Nous ne nous arrêterons pas sur le début du Saint-Graal: il est, à peu de chose près, le même que celui du poëme de Robert de Boron. Le romancier s'évertue pour la première fois, en supposant que Joseph avait été marié, que sa femme se nommait Enigée[70] et qu'il avait eu un fils dont le nom différait du sien par l'addition d'un e final. Josephe, dans tout le cours du récit, dominera Joseph; il sera l'objet de toutes les grâces divines et le souverain pontife de la religion nouvelle. Baptisé par saint Philippe évêque de Jérusalem, il avait nécessairement plus de quarante ans quand Vespasien tira de prison son père.

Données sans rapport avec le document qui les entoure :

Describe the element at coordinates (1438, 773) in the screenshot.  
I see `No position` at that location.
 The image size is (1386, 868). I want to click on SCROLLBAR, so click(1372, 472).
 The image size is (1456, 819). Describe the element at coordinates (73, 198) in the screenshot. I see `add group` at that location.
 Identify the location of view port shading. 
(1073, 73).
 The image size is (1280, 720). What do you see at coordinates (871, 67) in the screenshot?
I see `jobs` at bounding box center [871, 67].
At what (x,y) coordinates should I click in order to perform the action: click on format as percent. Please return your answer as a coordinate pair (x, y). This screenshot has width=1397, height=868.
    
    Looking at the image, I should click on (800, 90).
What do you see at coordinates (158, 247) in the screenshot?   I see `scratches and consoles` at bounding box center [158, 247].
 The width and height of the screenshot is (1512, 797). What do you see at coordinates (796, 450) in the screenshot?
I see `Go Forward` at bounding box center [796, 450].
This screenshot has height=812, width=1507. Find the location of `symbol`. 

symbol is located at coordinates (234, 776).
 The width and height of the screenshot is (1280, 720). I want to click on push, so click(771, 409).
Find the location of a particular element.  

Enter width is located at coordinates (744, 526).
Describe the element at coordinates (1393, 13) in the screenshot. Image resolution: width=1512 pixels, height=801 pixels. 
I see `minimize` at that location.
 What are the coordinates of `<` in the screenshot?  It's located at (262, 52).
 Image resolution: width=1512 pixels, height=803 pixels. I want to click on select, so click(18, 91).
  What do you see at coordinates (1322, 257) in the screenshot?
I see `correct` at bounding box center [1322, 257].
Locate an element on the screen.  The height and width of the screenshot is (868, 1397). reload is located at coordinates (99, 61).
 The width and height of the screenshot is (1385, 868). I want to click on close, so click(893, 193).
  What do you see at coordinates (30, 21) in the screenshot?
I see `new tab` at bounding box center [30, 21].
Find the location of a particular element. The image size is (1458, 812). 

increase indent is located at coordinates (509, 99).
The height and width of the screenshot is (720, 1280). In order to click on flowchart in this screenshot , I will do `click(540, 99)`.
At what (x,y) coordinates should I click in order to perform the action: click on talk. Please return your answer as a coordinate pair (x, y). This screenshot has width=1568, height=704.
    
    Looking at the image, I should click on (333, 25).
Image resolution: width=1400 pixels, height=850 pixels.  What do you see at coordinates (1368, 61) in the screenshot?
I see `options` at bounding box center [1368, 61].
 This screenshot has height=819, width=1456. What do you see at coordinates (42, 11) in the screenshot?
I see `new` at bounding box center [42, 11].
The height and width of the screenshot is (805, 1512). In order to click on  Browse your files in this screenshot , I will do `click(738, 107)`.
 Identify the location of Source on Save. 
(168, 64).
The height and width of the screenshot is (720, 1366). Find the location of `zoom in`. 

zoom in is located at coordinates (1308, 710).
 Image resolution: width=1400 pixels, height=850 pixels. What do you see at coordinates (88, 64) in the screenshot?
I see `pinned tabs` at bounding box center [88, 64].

Nous quittons le poëme de Robert de Boron pour suivre les deux Joseph et leurs parents, nouvellement baptisés, sur le chemin qui conduit à Sarras, ville principale d'un royaume du même nom qui confinait à l'Égypte. C'est de cette ville, qui devait une des premières adopter la fausse religion de Mahomet, que tirent leur nom ceux qui croient aujourd'hui à ce faux prophète.

Ils n'emportaient avec eux d'autre trésor, d'autres provisions, que la sainte écuelle rendue par Jésus-Christ lui-même à Joseph d'Arimathie: Joseph à la présence de cette précieuse relique avait dû de ne pas sentir la faim ni la soif: les quarante années de sa captivité n'avaient été qu'un instant pour lui. Avant d'arriver à Sarras, il avait entendu le Fils de Dieu lui commander, comme autrefois Dieu le Père à Moïse, de faire une arche ou châsse, pour y enfermer ce vase. Les chrétiens qu'il conduisait devaient faire à l'avenir leurs dévotions devant l'arche. À Joseph et à son fils seuls le droit de l'ouvrir, de regarder dans le vase, de le prendre dans leurs mains. Deux hommes choisis entre tous devaient porter l'arche sur leurs épaules, toutes les fois que la caravane serait en marche.